» **Prompt**
The response should contain every entry, reproduced exactly.

» **Material supplied**
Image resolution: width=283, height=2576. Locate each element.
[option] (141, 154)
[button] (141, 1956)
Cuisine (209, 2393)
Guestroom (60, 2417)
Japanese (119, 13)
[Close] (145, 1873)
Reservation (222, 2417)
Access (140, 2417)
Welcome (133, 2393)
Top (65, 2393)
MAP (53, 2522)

» **Task solution**
Image resolution: width=283, height=2576. Locate each element.
[option] (141, 154)
[button] (141, 1956)
Cuisine (209, 2393)
Guestroom (60, 2417)
Japanese (119, 13)
[Close] (145, 1873)
Reservation (222, 2417)
Access (140, 2417)
Welcome (133, 2393)
Top (65, 2393)
MAP (53, 2522)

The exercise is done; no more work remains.